Apple’s Safari browser is a doddle to knock over, and a team of boffins have gotten it to spill the beans on passwords, Gmail message content, and other secrets.

The attack exploits a side channel vulnerability in the A- and M-series CPUs running modern iOS and macOS devices. This is highly amusing because the A- and M-series CPUs are being touted as a cure for cancer by the Tame Apple Press with all sorts of bizarre performance claims made for them.

Dubbed iLeakage, the attack requires minimal resources, although you need to know a bit about Apple hardware and side channel vulnerabilities.

In this case, the side channel attack is speculative execution, a performance enhancement feature in modern CPUs. The endless stream of exploit variants has left chip makers—primarily Intel and, to a lesser extent, AMD—scrambling to devise mitigations. Some of these have left chips slower, and since it thought it did not need to do them, Apple might have claimed better performance.

The researchers implemented iLeakage as a website. When visited by a vulnerable macOS or iOS device, the website uses JavaScript to open a separate website of the attacker’s choice and recover site content rendered in a pop-up window.

The researchers have successfully used iLeakage to recover YouTube viewing history, the content of a Gmail inbox—when a target is logged in—and a password as a credential manager is auto-filling it.
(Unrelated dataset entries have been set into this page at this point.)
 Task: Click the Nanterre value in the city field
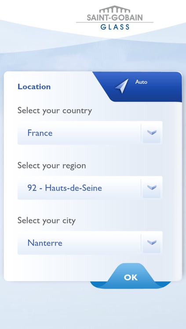45,243
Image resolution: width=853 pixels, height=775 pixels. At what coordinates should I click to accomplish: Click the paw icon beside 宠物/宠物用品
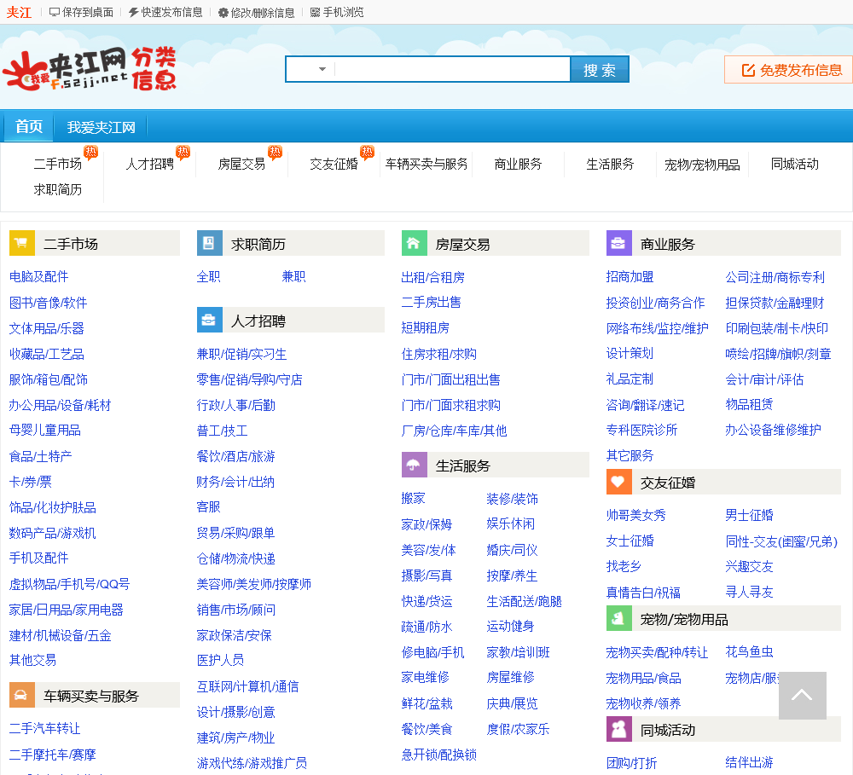(619, 619)
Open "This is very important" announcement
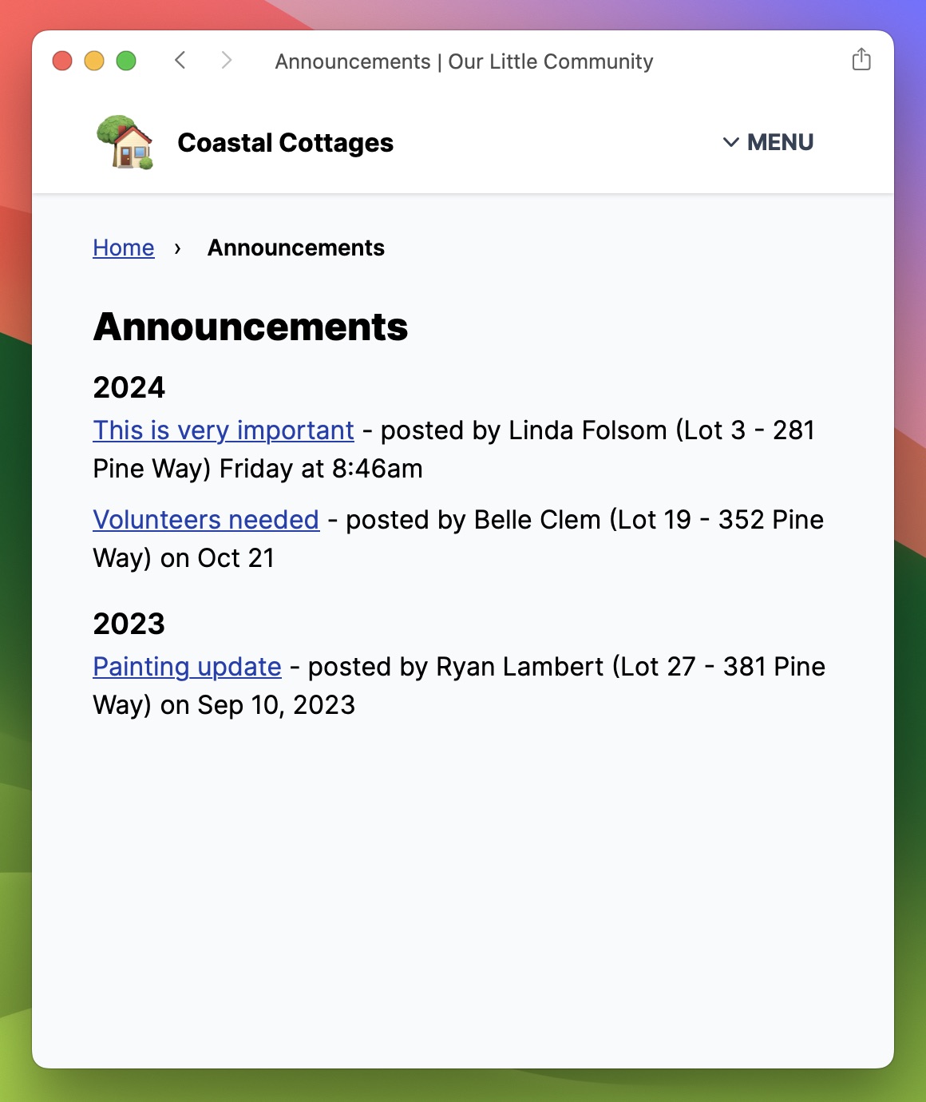Image resolution: width=926 pixels, height=1102 pixels. pos(224,430)
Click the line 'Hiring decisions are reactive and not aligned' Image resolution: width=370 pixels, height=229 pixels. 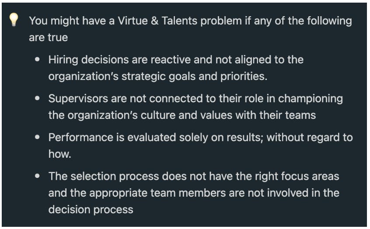point(176,60)
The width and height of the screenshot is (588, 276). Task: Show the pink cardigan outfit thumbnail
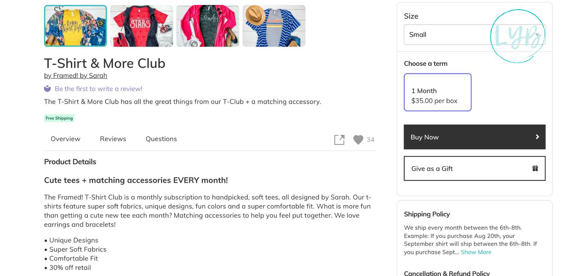point(208,26)
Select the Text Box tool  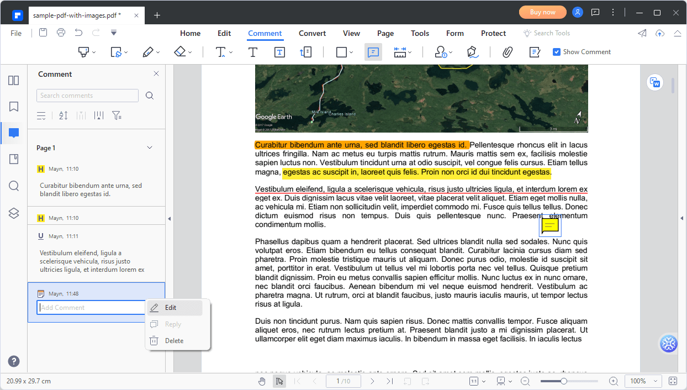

Once visited, the iLeakage site requires about five minutes to profile the target machine and, on average, roughly another 30 seconds to extract a 512-bit secret, such as a 64-character string.

“We show how an attacker can induce Safari to render an arbitrary webpage, subsequently recovering sensitive information present within it using speculative execution,” the researchers wrote on an informational website. “In particular, we demonstrate how Safari allows a malicious webpage to recover secrets from popular high-value targets, such as Gmail inbox content. Finally, we demonstrate the recovery of passwords, in case these are auto-filled by credential managers.”

An Apple representative said the company knows the vulnerability and plans to address it in an upcoming software release. However, it is unclear if this will result in Apple chips slowing down to match others who have faced this attack.